+++ The records

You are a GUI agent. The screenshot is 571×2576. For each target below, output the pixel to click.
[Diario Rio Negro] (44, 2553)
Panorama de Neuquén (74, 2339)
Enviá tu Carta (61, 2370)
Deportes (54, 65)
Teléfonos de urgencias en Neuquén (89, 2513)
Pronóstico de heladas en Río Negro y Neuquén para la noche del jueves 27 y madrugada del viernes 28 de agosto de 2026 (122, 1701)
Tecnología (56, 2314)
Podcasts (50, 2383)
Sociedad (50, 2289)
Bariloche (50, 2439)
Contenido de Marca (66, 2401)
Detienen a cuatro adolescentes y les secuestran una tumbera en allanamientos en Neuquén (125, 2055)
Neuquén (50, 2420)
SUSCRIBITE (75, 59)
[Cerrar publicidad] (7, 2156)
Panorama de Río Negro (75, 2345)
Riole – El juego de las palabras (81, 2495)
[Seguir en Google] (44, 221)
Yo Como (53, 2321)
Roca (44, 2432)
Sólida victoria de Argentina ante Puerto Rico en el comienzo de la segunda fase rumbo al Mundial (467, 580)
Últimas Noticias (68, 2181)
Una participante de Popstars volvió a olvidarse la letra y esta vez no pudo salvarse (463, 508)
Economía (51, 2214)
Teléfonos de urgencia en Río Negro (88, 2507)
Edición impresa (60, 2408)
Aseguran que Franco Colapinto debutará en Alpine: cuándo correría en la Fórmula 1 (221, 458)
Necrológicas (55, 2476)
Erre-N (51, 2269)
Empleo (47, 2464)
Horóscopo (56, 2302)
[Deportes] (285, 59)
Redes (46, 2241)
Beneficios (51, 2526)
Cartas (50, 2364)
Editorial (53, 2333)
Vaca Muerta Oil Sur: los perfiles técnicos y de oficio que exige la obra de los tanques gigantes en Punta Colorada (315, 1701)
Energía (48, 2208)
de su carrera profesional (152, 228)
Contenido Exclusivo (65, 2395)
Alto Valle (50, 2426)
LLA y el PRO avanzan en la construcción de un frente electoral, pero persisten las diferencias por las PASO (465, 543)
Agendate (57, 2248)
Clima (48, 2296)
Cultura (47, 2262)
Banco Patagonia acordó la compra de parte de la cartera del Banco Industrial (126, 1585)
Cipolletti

++++++

Problem details →
Copy from the line with "Roca (44, 2432)" to the final line of the records, inclusive, and add nothing else.

Result →
Roca (44, 2432)
Sólida victoria de Argentina ante Puerto Rico en el comienzo de la segunda fase rumbo al Mundial (467, 580)
Últimas Noticias (68, 2181)
Una participante de Popstars volvió a olvidarse la letra y esta vez no pudo salvarse (463, 508)
Economía (51, 2214)
Teléfonos de urgencia en Río Negro (88, 2507)
Edición impresa (60, 2408)
Aseguran que Franco Colapinto debutará en Alpine: cuándo correría en la Fórmula 1 (221, 458)
Necrológicas (55, 2476)
Erre-N (51, 2269)
Empleo (47, 2464)
Horóscopo (56, 2302)
[Deportes] (285, 59)
Redes (46, 2241)
Beneficios (51, 2526)
Cartas (50, 2364)
Editorial (53, 2333)
Vaca Muerta Oil Sur: los perfiles técnicos y de oficio que exige la obra de los tanques gigantes en Punta Colorada (315, 1701)
Energía (48, 2208)
de su carrera profesional (152, 228)
Contenido Exclusivo (65, 2395)
Alto Valle (50, 2426)
LLA y el PRO avanzan en la construcción de un frente electoral, pero persisten las diferencias por las PASO (465, 543)
Agendate (57, 2248)
Clima (48, 2296)
Cultura (47, 2262)
Banco Patagonia acordó la compra de parte de la cartera del Banco Industrial (126, 1585)
Cipolletti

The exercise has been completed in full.